The biblical story of Creation has an edible version too. Children use iceberg lettuce to represent clouds; raisins take the place of birds and breadsticks for trees. At times, slices of banana appear, resembling the sun, but that’s dependant on the weather!
For the Genesis story of Esau who sells his birthright to his brother Jacob for a ‘mess of pottage’ prepared by Jacob, the children prepare and eat some ‘red soup’ made from carrots and red lentils.
Recently we have had a wonderful new development at the nursery, the Biblical Garden. In their very own playground, the children can find the herbs, bushes and trees that are described in Biblical stories. They realise these plants and trees not only exist nowadays but also grew in a long gone era. The children get to know what a fig or olive tree looks like as well as find out what kind of care it needs. They see the grapevine changing around the calendar year and learn about the celebrations involving grapes, raisins and or wine. Even though the pomegranate is a Mediterranean bush it has managed to grow and even fruit in South West London.
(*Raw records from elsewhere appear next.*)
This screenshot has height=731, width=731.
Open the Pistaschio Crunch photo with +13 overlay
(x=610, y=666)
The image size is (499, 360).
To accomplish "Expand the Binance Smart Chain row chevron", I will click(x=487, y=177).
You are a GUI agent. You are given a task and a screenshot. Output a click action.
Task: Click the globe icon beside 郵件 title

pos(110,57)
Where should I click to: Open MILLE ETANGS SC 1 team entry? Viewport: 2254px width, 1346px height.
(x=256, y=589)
So have herbs like coriander, sage, hyssop, garlic and dill.
Children can harvest these herbs and use them for a festival: parsley at Pesach, coriander for Havdalah.
The children also experience the full cycle of plant life from planting a seed, to caring and nurturing its growth, to eating it. Finally, the leftovers are composted in the nursery’s very own wormery. The wormery produces a good amount of liquid compost that is sold at nursery and synagogue fairs to raise funds for the nursery.
So the use of this garden helps connect horticulture, history, Jewish traditions and learning, as well as responsibility towards the community and the environment. Wow!